Saturday, September 10, 2005

Post Two

well good morning to me on post two. :D after working 8 hours and a bit, and knowing for at least the last 4 or so that i couldnt wait to leave work, im now home and chillin in front of the tv. fiona hasnt had enough sleep so she is in a very bad mood and she has to work tonight and then again tomorrow morning - back to back 10 hours. Poor fiona. shes is going to be glad to sleep in on monday morning. im not sure i will even be able to get her out of bed so she can go to uni... humm oh well.

Me and sarah are going out tonight to the maskerade (waht a word! :P) ball so yeah! but i acutally have a bit of a headache.. probably from working and my hands smell like donut king :P im going to be so glad to walk out of there on monday - which i have just realised is the start of school holidays adn therefor wont be as crusy as i woudl have liked... oh well.

man this started so good and then i got distracted by the adds on tv... disastor! so with only 30 mins to go untill i have to start getting ready, im watching some classic tv - dr quinn medicin woman. the sad thing is there are so many other thing i could be doing, as always.

why on earth do i waste so much time! :P

"Our concentration
it contains a deadly flaw
Our conversations
change from words to
Blah, blah, blah
We took prescription drugs
but look how much good that did
Well I think I had a point,
but I just got distracted

Lately it just seems like me
like we've got the letters A.D.D.
branded into our mentality
we simply can't focus
on anything

Because it's
17, 18, 19 routine
and here at 23 it's
the same old me
and that one thing
of the moment
that we all happen to like
will only very temporarily
kinda break the cycle
of the double-edged sword
of being lazy and being bored
we just want more
and more and more
until it's all we can afford"

anyway with balls to prepare for and headaches to rid myself of, i had better get going, even though this bludign is so much fun. :D

Clouds again

Every day i am so astounded by how great God is, jsut by looking at the sky. Always looking up - changing what you see by changing your perspective - always makes things seem so much different. So amasing. So much you never thought possible.

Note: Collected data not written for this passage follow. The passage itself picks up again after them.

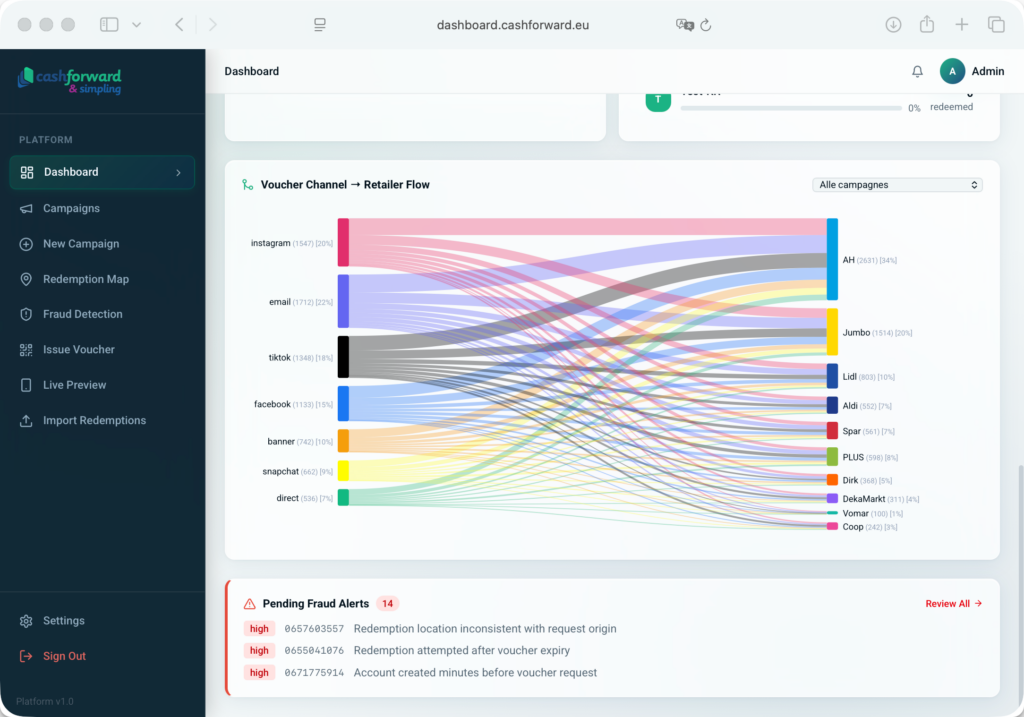Screen dimensions: 1024x717
Task: Click the Live Preview phone icon
Action: tap(26, 385)
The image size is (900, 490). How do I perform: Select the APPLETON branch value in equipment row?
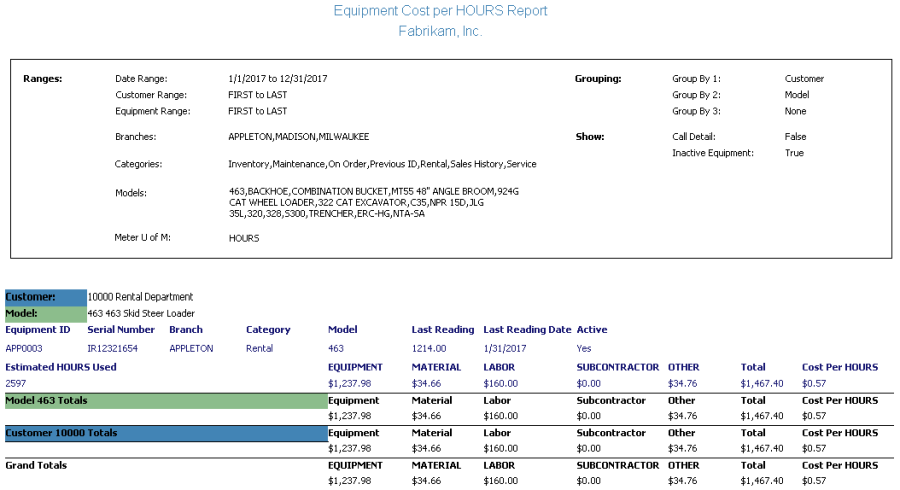point(191,349)
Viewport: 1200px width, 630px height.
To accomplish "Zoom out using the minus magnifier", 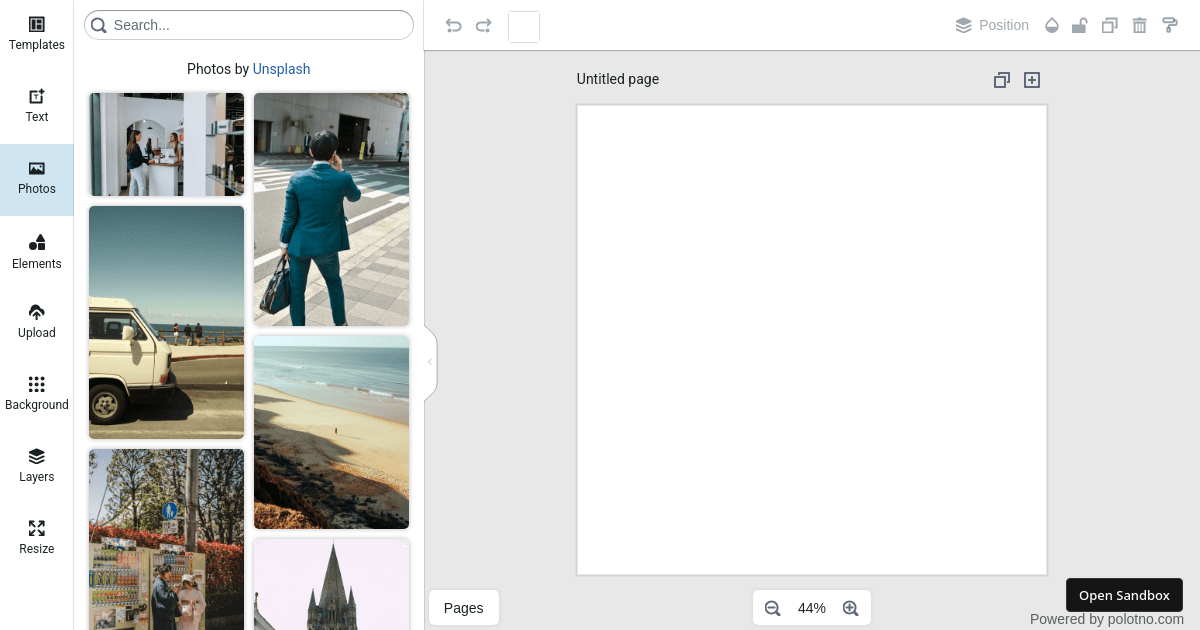I will 772,608.
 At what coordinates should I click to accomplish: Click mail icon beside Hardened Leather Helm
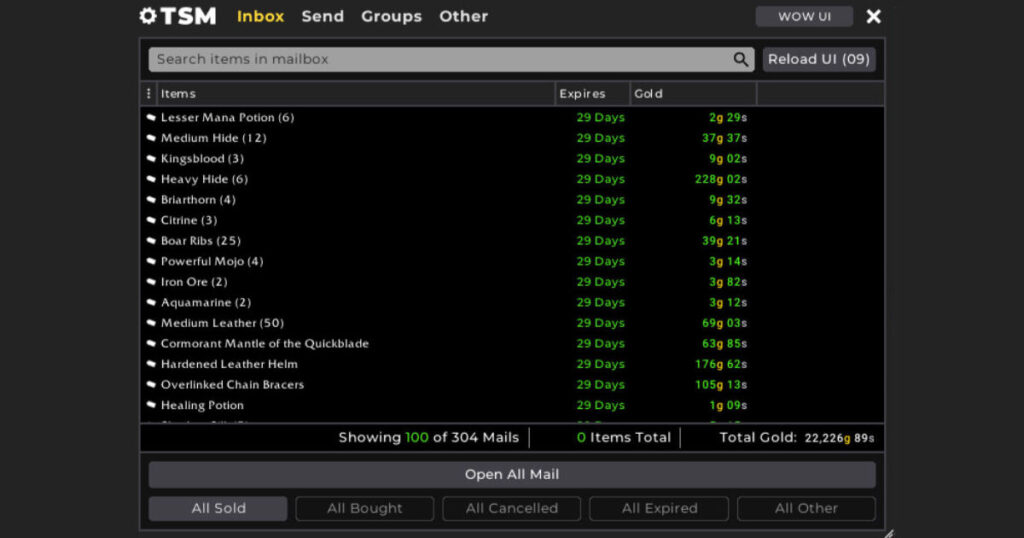click(x=151, y=364)
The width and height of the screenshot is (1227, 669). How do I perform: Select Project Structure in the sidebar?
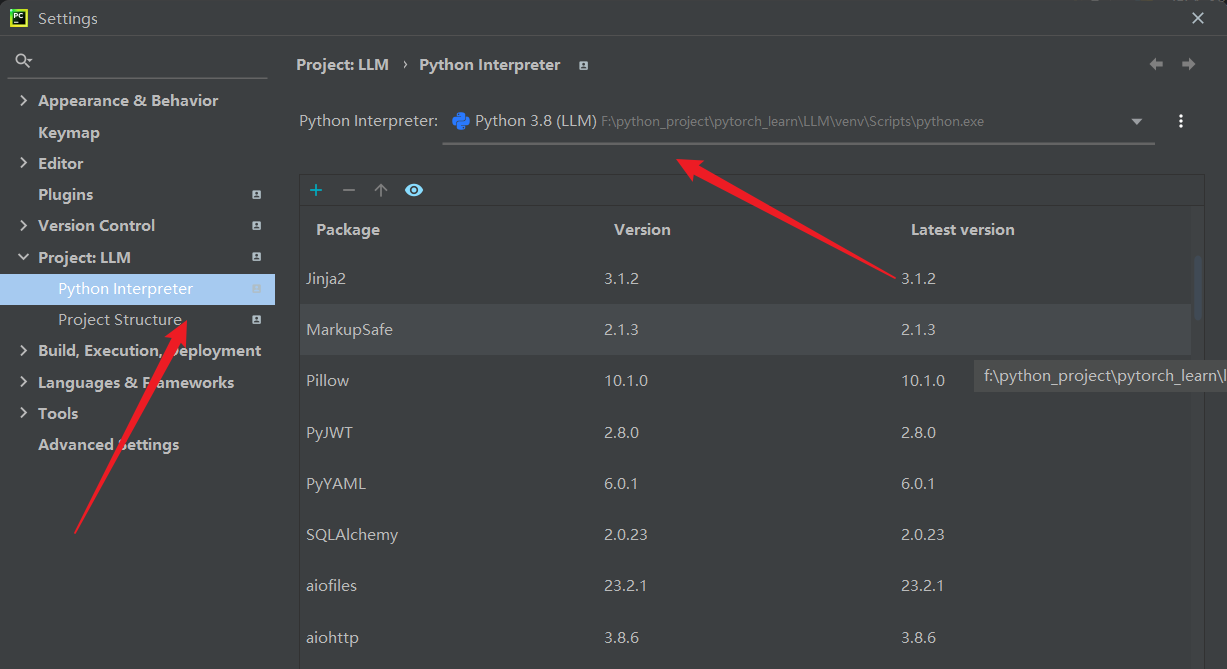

I love to walk down the street to my house, just when the sun is up, or when its setting, or even when there are clouds in the sky, especially the whispy ones, becuase i feel thoes are the days that God has started to draw caligraphy in the sky with them. Walking down the street today made me want to never take up driving, jsut so i could always have the chance in every day to look up and know the wonder of God.